------ Given text ------
Regional News of Thursday, 26 November 2015

Source: GNA

Gender Ministry launches ‘Orange’ campaign

Nana Oye Lithur, Minister for Gender with some school kids Nana Oye Lithur, Minister for Gender with some school kids

The Ministry of Gender, Children and Social Protection has launched a campaign for 16 days of intense activism against gender-based violence focusing on what often pertains at the school setting.

The campaign, which is on the theme: “From Peace in the Home to Peace in the World: Make School Safe for All,” would also be code-named the ‘Orange Day’.

This is to identify with the brightness and optimist colour to call upon activists, governments, and United Nations partners to mobilise people and continually highlight issues relevant to preventing and ending violence against women and girls.

The Orange Day would also be marked every November 25, which is designated as the International Day for the Elimination of Violence against Women.

It also creates a powerful platform to educate the public and governments about gender-based violence, human rights and the intersections of political, economic and social realities.

Nana Oye Lither, the Minister of Gender, Children and Social Protection, said the theme was in direct recognition to the fact that education was a public good and a fundamental human right recognised in Article 26 of the 1948 Universal Declaration on Human Rights, which was upheld in various international and regional human rights conventions and treaties.

According to her, the 16-day campaign begins from November 25, to commence celebrations for the International Day for the Elimination of Violence against Women, and would end on December 10, 2015, to mark the International Human Rights Day.

It involves more than 5,478 organisations and other participants from 187 countries and territories worldwide and calls for an end to gender-based violence and accountability on the part of policy makers and community members to end violence, discrimination and inequality.

She said during the period, emphasis would be laid on the fact that gender-based violence in its many forms constituted a human rights violation, and a direct response to the presently increasing violence against education, especially of young girls and women, as in the case of the forceful abduction of the Chibok school girls in Nigeria.

“We sympathise with girls and women in many parts of the world who, in spite of these conventions, have had their education affected by growing violence and conflict,” she said.

She said evidence indicated that school-based violence affected millions of children and adolescents worldwide, and described it as one of the worst manifestations of gender discrimination, which violated a wide range of children’s rights.
------ Dataset content ------
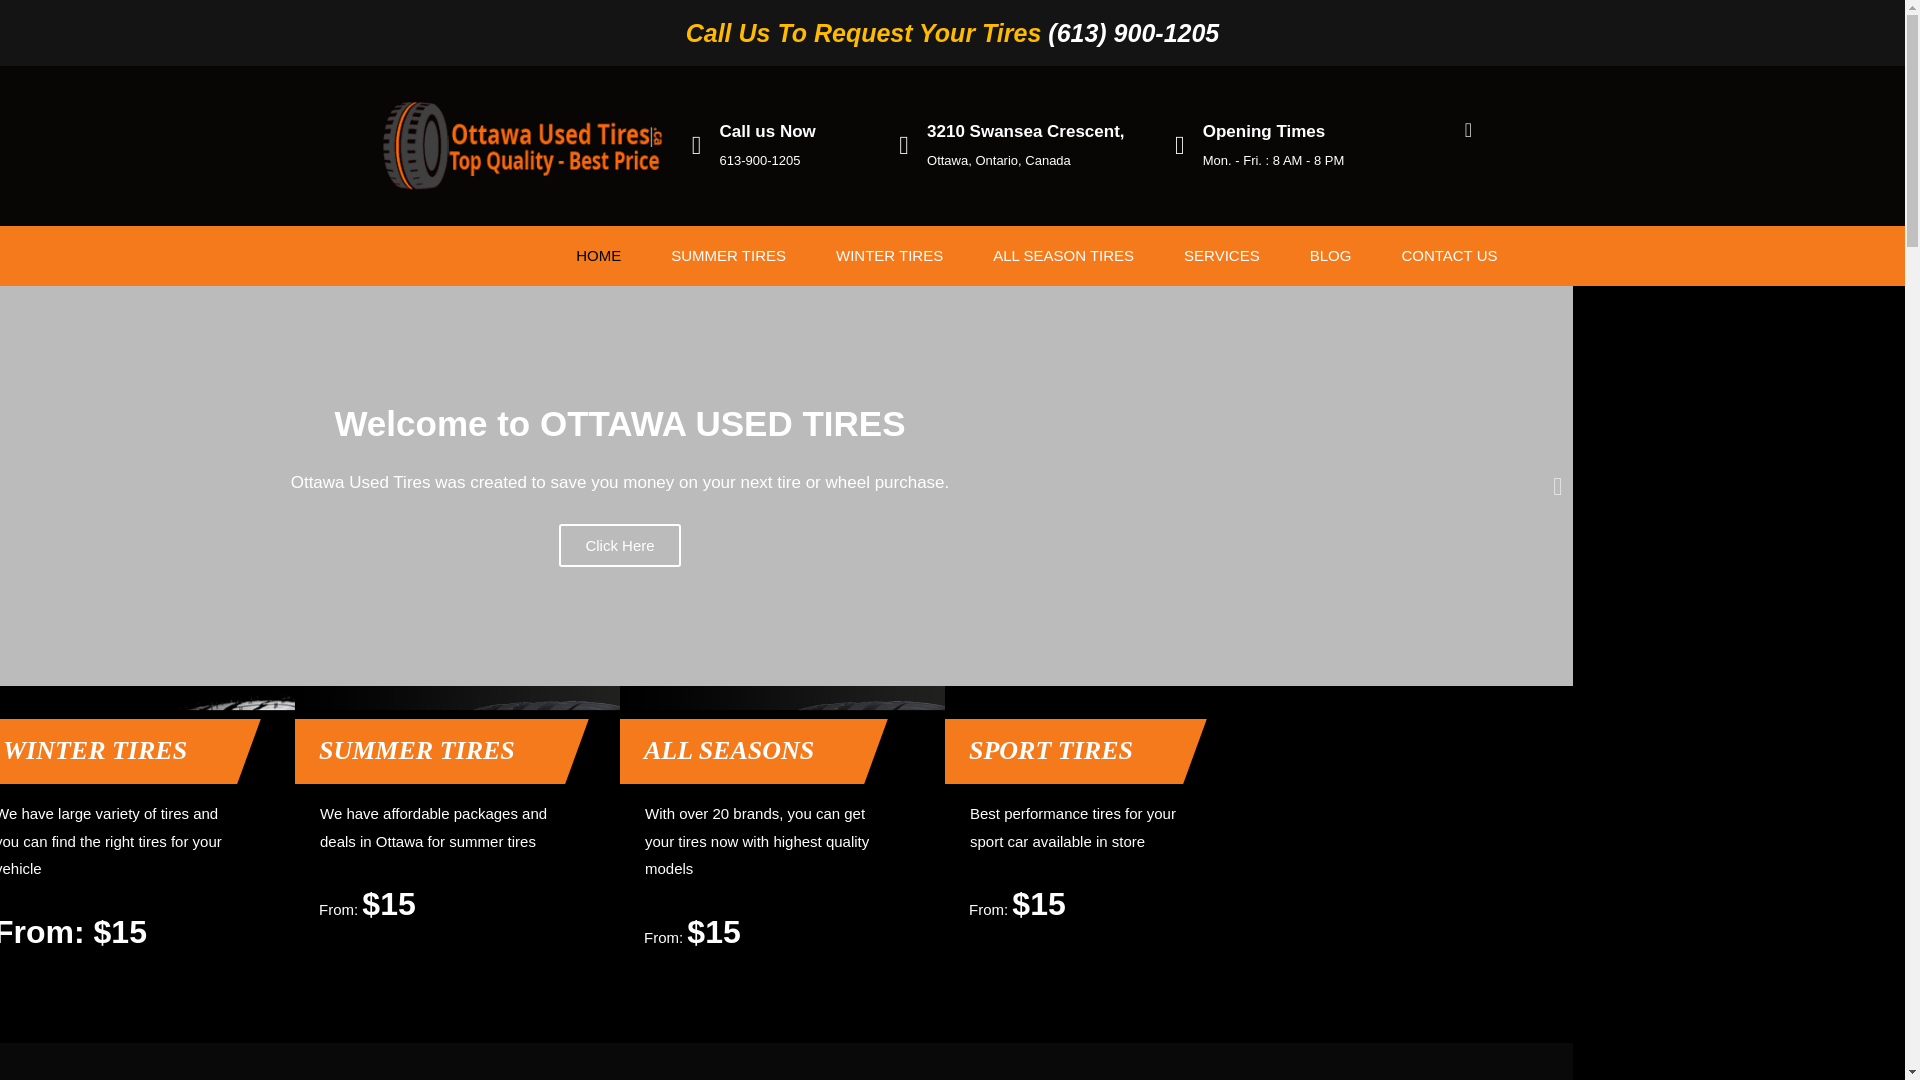 This screenshot has height=1080, width=1920. What do you see at coordinates (728, 256) in the screenshot?
I see `SUMMER TIRES` at bounding box center [728, 256].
------
Exercise tasks:
[1] From the news article on the Gender Ministry's 'Orange' campaign, list the parties the campaign calls upon to mobilize people and keep highlighting issues around violence against women and girls.
[2] Write the next part of the news article on the Gender Ministry's 'Orange' campaign, starting after its last sentence.

Answers given:
[1]
- activists
- governments
- United Nations partners

[2]
Nana Oye said the government acknowledged the importance of education as a critical tool for empowering and transforming the lives of young people, especially girls, yet widespread gender-based violence in and around schools seriously undermined the achievement of quality, inclusive and equitable education for all children.

“Recent estimates from Plan International (2013), based on the number of children affected by verbal bullying, a common form of violence in schools, show 246 million boys and girls suffering from school-related violence every year,” she said.

On the issue of early or forced marriages as forms of violations against women, she said it currently affected about 14 million adolescents worldwide, with other researches indicating potential increases in the near future.

Nana Oye said in response to these challenges, the Government through the Gender Ministry, and in collaboration with the United Nation’s Population Fund (UNFPA), had set up gender-based violence response centres at Agbogbloshie and Mallam-Atta Markets in Accra to provide comprehensive packages of integrated medical, legal and psychological support to victims and survivors of gender-based violence.

It would be expanding the facility to other places country wide.

She said the Gender Ministry had also instituted the necessary legal and policy framework to address issues that affected women’s rights, and called on stakeholders to concentrate their energies on issues that worked against women and children.

An Assistant Commissioner of Police, Habiba Twumasi Sarpong, the National Coordinator at the Domestic Violence and Victim Support Division of the Ghana Police Service, appealed to the public to collaborate with authorities by reporting perpetrators of gender-based violence in order to reduce the staggering statistics.

Other collaborators including ActionAid Ghana, the UNFPA, DOVVSU and other child rights organisations operating in the country pledged their commitment towards the campaign to eliminate the menace.